This past April saw a milestone: the 100,000th common vulnerability and exposure (CVE). Although we've hit a major mark in CVE identifiers, Cisco found that the total number of high-impact vulnerabilities is actually decreasing year over year. That means there are now fewer high-impact vulnerabilities with the potential to affect a large number of users than there were three years ago.
Unfortunately, this lower number is not all good news. As we have seen over the past year, it's easier than ever for bad actors to mass-exploit disclosed vulnerabilities by assuming that a large number of companies can't or don't keep up with patching cycles. The situation is made worse by the ready availability of exploits and tools that can be used for nefarious purposes. Anyone with an Internet connection has access to tools, such as penetration testers and videos that teach people how to tailor them for malicious intent.

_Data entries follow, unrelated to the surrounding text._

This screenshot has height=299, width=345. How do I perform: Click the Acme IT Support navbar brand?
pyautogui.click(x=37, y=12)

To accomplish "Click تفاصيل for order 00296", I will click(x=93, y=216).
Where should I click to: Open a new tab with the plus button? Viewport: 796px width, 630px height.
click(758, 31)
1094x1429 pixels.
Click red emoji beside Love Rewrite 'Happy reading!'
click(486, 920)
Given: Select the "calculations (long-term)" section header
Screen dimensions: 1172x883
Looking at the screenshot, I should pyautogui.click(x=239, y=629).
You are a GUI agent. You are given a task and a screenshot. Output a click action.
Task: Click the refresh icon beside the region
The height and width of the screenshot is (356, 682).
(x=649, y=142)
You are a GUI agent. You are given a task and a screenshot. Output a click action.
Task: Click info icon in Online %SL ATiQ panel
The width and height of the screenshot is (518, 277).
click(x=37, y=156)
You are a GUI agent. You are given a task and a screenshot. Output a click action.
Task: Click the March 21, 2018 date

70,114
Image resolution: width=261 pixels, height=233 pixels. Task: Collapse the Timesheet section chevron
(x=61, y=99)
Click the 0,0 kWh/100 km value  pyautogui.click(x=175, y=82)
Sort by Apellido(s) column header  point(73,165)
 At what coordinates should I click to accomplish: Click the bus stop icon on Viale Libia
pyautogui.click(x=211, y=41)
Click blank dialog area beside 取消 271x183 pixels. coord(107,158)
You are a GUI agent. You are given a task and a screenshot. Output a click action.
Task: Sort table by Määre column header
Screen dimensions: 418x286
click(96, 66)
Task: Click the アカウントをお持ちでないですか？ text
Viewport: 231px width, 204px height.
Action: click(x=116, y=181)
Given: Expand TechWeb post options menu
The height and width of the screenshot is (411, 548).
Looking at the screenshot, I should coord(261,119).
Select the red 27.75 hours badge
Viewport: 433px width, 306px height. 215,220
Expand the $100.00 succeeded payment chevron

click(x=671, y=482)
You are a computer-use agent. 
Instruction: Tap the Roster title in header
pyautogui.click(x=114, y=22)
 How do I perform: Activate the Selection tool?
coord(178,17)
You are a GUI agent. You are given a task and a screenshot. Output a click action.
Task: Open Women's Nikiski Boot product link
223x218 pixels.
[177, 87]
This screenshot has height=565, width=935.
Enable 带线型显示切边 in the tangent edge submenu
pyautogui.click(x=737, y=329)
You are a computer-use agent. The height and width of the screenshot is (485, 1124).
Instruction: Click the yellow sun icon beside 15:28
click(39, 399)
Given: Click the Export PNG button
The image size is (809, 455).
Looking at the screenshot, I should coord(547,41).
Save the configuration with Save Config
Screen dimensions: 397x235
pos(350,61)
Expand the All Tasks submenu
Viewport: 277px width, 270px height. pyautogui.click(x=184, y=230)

The sheer number of people wanting information about exploits has made that information a commodity, so it's never been easier to quickly write highly effective exploits.
Take, for example, EternalBlue. Soon after Microsoft issued a patch for an issue with the Windows SMB Server, Shadow Brokers released an exploit in April 2017. A month later, the world was hit by the WannaCry ransomware, which incorporated this exploit into its attack. If that wasn't enough, in June NotPetya was released on the world, which yet again used the same exploit. As everyone saw with the economic impact of WannaCry and the NotPetya, this quick leap to a weaponized exploit turned a possible threat into a real-world attack — fast. Millions of users could have avoided damage if they had applied the patch that Microsoft issued months earlier.
Given the accelerated maturation and deployment of these threats, any organization's first line of defense must include cultivating a solid understanding of where its assets are and a fast, automated way to patch them. Yet despite the growing awareness of the cyber threats that target them, it's easy to find organizations that still aren't taking these steps and aren't practicing the fundamental security basics that would help bolster needed resilience. Proactively embracing the following practices will help:
- Take patching seriously. Develop, implement, and actively maintain a thorough system for applying patches across your network and IT infrastructure. As soon as vulnerabilities are announced, bad guys are working to exploit them. Reputable vendors are on top of vulnerabilities and regularly make patches available as quickly as possible. But patches won't be effective if they're not applied.
- To do that, you need to identify everything that is on your network. Conduct a risk-focused evaluation of your existing hardware and software: rank products in terms of which ones create the most effective, essential value, and determine how much risk each product brings based on its age, vulnerabilities, and cyber resilience. With this information, you can then develop a prioritized list for updated technology investments with resilience built in.
- If your line of business doesn't allow for ready patching, such as with certain medical, industrial or even Internet of Things applications, then segmentation is critical — essentially, creating a security fence around those systems.
- Another area that many people talk about but often don't actually practice is two-factor authentication. This one simple move means the difference between being alerted to an adversary attempting malicious access and finding out after the attack has occurred. As social engineering continues be one of the most effective tools in an attacker's arsenal, two-factor authentication is critical.
- Increase visibility across your entire infrastructure. Visibility is especially important for larger organizations (where legacy assets can linger for years) and those adopting shadow IT, where third- and even fourth-party involvement can introduce greatly increased layers of risk.
- Develop policies and procedures for dealing with those threat postures at scale. Upgrade aging infrastructure and systems, patch quickly, and consistently back up your data. Employ strong password management to impede lateral movement and propagation.
Effectively managing risk requires hardening the overall strength and resilience of your deployed infrastructure and systems. Bad habits — such as not patching and keeping outdated solutions in place — put an organization's overall resilience into jeopardy, increasing risk. Practicing good digital hygiene, starting with and sticking to the fundamentals, will lower that risk.